▶ Exercise directions: Would you print the whole listing again, exactly?

▶ Task inputs:
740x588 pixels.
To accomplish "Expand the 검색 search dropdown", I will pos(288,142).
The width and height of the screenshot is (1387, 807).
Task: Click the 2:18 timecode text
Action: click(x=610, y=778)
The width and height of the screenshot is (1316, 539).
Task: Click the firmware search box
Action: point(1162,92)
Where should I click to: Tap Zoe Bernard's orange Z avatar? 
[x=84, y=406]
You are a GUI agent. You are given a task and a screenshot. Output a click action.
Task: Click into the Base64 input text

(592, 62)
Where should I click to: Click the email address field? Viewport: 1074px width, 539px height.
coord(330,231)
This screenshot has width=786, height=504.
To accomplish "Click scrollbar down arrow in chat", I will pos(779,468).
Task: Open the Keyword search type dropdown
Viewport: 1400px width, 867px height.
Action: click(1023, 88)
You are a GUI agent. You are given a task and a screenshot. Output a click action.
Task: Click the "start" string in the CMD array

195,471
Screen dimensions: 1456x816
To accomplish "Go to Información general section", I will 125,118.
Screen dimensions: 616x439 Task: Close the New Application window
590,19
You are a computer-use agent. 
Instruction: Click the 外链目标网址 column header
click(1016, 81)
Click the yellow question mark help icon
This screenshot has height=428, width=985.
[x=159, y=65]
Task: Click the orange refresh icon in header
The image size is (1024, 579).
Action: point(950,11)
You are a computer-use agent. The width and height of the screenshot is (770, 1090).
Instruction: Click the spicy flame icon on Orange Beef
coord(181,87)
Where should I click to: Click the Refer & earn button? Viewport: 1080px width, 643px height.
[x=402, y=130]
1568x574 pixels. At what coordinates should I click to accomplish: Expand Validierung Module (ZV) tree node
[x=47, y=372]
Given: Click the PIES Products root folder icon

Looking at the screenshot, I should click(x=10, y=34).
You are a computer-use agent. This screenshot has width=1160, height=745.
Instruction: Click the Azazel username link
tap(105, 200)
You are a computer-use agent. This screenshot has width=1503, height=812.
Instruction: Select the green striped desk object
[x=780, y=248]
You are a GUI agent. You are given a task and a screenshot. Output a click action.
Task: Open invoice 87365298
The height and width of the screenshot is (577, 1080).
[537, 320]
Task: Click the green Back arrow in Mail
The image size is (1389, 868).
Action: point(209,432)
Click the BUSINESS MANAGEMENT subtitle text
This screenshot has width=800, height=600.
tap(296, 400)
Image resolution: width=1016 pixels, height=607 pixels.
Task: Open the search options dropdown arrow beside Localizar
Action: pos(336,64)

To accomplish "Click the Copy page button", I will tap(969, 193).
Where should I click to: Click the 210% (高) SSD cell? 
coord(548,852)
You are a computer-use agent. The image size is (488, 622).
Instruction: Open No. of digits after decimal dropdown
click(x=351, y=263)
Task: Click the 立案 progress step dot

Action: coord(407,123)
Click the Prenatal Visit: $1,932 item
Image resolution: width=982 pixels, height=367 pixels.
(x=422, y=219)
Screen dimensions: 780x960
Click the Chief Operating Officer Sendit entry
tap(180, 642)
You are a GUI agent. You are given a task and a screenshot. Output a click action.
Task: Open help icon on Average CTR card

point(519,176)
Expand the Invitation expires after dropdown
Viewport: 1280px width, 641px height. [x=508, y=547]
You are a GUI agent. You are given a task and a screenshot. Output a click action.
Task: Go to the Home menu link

▶ Your response:
740x588 pixels.
To accomplish "Expand the 검색 search dropdown", I will pos(288,142).
The width and height of the screenshot is (1387, 807).
Task: Click the 2:18 timecode text
Action: click(x=610, y=778)
The width and height of the screenshot is (1316, 539).
Task: Click the firmware search box
Action: point(1162,92)
Where should I click to: Tap Zoe Bernard's orange Z avatar? 
[x=84, y=406]
You are a GUI agent. You are given a task and a screenshot. Output a click action.
Task: Click into the Base64 input text

(592, 62)
Where should I click to: Click the email address field? Viewport: 1074px width, 539px height.
coord(330,231)
This screenshot has width=786, height=504.
To accomplish "Click scrollbar down arrow in chat", I will pos(779,468).
Task: Open the Keyword search type dropdown
Viewport: 1400px width, 867px height.
Action: click(1023, 88)
You are a GUI agent. You are given a task and a screenshot. Output a click action.
Task: Click the "start" string in the CMD array

195,471
Screen dimensions: 1456x816
To accomplish "Go to Información general section", I will 125,118.
Screen dimensions: 616x439 Task: Close the New Application window
590,19
You are a computer-use agent. 
Instruction: Click the 外链目标网址 column header
click(1016, 81)
Click the yellow question mark help icon
This screenshot has height=428, width=985.
[x=159, y=65]
Task: Click the orange refresh icon in header
The image size is (1024, 579).
Action: point(950,11)
You are a computer-use agent. The width and height of the screenshot is (770, 1090).
Instruction: Click the spicy flame icon on Orange Beef
coord(181,87)
Where should I click to: Click the Refer & earn button? Viewport: 1080px width, 643px height.
[x=402, y=130]
1568x574 pixels. At what coordinates should I click to accomplish: Expand Validierung Module (ZV) tree node
[x=47, y=372]
Given: Click the PIES Products root folder icon

Looking at the screenshot, I should click(x=10, y=34).
You are a computer-use agent. This screenshot has width=1160, height=745.
Instruction: Click the Azazel username link
tap(105, 200)
You are a computer-use agent. This screenshot has width=1503, height=812.
Instruction: Select the green striped desk object
[x=780, y=248]
You are a GUI agent. You are given a task and a screenshot. Output a click action.
Task: Open invoice 87365298
The height and width of the screenshot is (577, 1080).
[537, 320]
Task: Click the green Back arrow in Mail
The image size is (1389, 868).
Action: point(209,432)
Click the BUSINESS MANAGEMENT subtitle text
This screenshot has width=800, height=600.
tap(296, 400)
Image resolution: width=1016 pixels, height=607 pixels.
Task: Open the search options dropdown arrow beside Localizar
Action: pos(336,64)

To accomplish "Click the Copy page button", I will tap(969, 193).
Where should I click to: Click the 210% (高) SSD cell? 
coord(548,852)
You are a computer-use agent. The image size is (488, 622).
Instruction: Open No. of digits after decimal dropdown
click(x=351, y=263)
Task: Click the 立案 progress step dot

Action: coord(407,123)
Click the Prenatal Visit: $1,932 item
Image resolution: width=982 pixels, height=367 pixels.
(x=422, y=219)
Screen dimensions: 780x960
Click the Chief Operating Officer Sendit entry
tap(180, 642)
You are a GUI agent. You are given a task and a screenshot. Output a click action.
Task: Open help icon on Average CTR card

point(519,176)
Expand the Invitation expires after dropdown
Viewport: 1280px width, 641px height. [x=508, y=547]
You are a GUI agent. You are given a task and a screenshot. Output a click action.
Task: Go to the Home menu link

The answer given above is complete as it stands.